> TASK OBJECTIVE
Could you return each entry below exactly as written, minus any pictures?

> RECORDS FOR THE TASK
<<<<

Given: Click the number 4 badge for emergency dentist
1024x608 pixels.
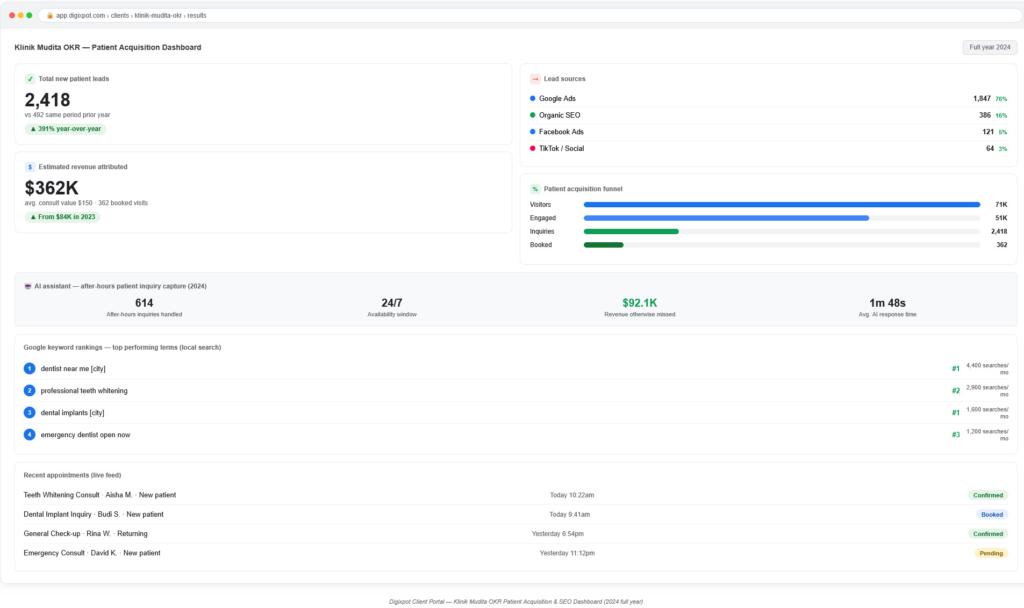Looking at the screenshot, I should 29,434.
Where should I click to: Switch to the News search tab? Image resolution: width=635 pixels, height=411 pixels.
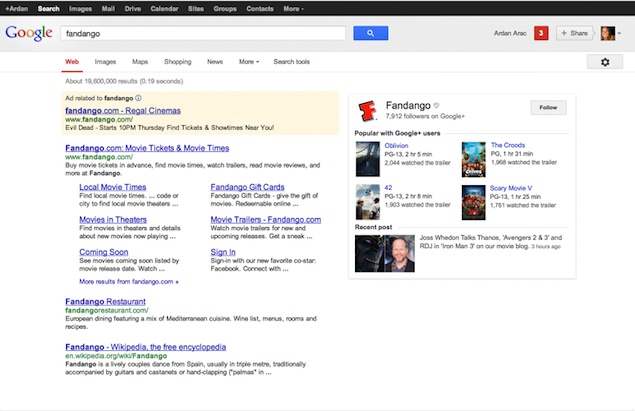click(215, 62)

>>>>

> RESPONSE TO THE EXERCISE
Given: Click the number 4 badge for emergency dentist
1024x608 pixels.
Looking at the screenshot, I should 29,434.
Where should I click to: Switch to the News search tab? Image resolution: width=635 pixels, height=411 pixels.
click(215, 62)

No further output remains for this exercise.